■ Source excerpt:
============================================================
Thus, there is a need in the art for an automated tool for facilitating debugging of simulation results obtained for an optimized simulation model of a device having hierarchically-connected components. The present invention is directed to meeting this need.
In accordance with an aspect of the present invention, a computer-implemented method is provided for facilitating debugging of simulation results obtained for an optimized simulation model of a device design having hierarchically-connected components. The method includes: receiving a component port name of the device design to be searched; automatically checking a hardware descriptive language description of the device design for a next higher level component of the device that instantiates the component having the component port name to be searched; locating a signal name in the next higher level component that is connected to the port identified by the component port name; and outputting the signal name as a signal that drives the named component port when the signal is other than a port signal of the next higher level component.
In another aspect, a system for facilitating debugging of simulation results obtained for an optimized simulation model of a device design having hierarchically-connected components is provided. This system includes a computer-implemented processing tool. The computer-implemented processing tool includes means for: receiving a component port name of the device design to be searched; automatically checking a hardware descriptive language description of the device design for a next higher level component of the device that instantiates the component having the component port name to be searched; locating a signal name in the next higher level component that is connected to the port identified by the component port name; and outputting the signal name as a signal that drives the named component port when the signal is other than a port signal of the next higher level component.
============================================================
■ Given task A:
Translate this sentence from the excerpt on debugging simulation results into Spanish: "The present invention is directed to meeting this need."
■ Given task B:
Reproduce the excerpt on debugging simulation results word for word from "Thus, there is" to "meeting this need.".
============================================================
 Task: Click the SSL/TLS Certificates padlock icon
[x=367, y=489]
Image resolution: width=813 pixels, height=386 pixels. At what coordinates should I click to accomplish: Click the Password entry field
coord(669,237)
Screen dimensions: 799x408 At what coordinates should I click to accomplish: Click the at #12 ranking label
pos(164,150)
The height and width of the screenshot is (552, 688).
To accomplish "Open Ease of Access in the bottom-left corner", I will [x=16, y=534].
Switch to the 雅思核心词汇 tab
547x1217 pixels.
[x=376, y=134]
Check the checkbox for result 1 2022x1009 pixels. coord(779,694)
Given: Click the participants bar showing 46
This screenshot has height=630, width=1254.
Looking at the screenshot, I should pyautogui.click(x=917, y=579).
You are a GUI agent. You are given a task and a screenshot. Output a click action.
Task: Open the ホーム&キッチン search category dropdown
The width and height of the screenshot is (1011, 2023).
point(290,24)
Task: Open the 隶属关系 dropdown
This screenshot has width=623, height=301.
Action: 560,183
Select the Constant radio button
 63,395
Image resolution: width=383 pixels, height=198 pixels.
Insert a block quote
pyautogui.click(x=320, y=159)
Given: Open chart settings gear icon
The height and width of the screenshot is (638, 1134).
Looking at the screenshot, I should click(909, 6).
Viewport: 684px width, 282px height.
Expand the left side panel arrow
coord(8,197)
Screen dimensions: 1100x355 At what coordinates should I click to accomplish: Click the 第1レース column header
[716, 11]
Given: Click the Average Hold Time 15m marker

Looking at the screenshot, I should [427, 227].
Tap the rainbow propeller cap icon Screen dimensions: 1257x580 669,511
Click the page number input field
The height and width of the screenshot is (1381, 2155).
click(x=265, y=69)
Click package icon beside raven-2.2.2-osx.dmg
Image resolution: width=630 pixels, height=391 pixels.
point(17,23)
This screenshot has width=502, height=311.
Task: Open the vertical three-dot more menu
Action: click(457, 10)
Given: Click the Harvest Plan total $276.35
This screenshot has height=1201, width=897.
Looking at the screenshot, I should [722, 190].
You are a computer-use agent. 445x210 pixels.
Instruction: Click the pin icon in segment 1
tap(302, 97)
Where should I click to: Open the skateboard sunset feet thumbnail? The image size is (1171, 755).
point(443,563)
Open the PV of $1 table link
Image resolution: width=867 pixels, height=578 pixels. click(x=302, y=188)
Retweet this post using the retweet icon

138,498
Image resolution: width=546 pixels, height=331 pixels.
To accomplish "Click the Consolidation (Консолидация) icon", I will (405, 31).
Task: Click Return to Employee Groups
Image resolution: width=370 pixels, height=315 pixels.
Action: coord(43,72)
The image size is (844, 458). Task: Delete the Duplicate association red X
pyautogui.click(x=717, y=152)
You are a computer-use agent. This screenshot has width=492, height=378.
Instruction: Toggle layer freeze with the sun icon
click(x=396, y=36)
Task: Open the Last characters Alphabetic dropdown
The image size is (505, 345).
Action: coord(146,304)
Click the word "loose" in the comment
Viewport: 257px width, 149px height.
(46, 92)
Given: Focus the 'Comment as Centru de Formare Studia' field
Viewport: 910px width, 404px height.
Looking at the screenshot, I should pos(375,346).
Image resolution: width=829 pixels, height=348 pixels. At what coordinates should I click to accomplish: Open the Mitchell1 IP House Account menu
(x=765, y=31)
============================================================
■ Worked answer A:
La presente invención está dirigida a satisfacer esta necesidad.

■ Worked answer B:
Thus, there is a need in the art for an automated tool for facilitating debugging of simulation results obtained for an optimized simulation model of a device having hierarchically-connected components. The present invention is directed to meeting this need.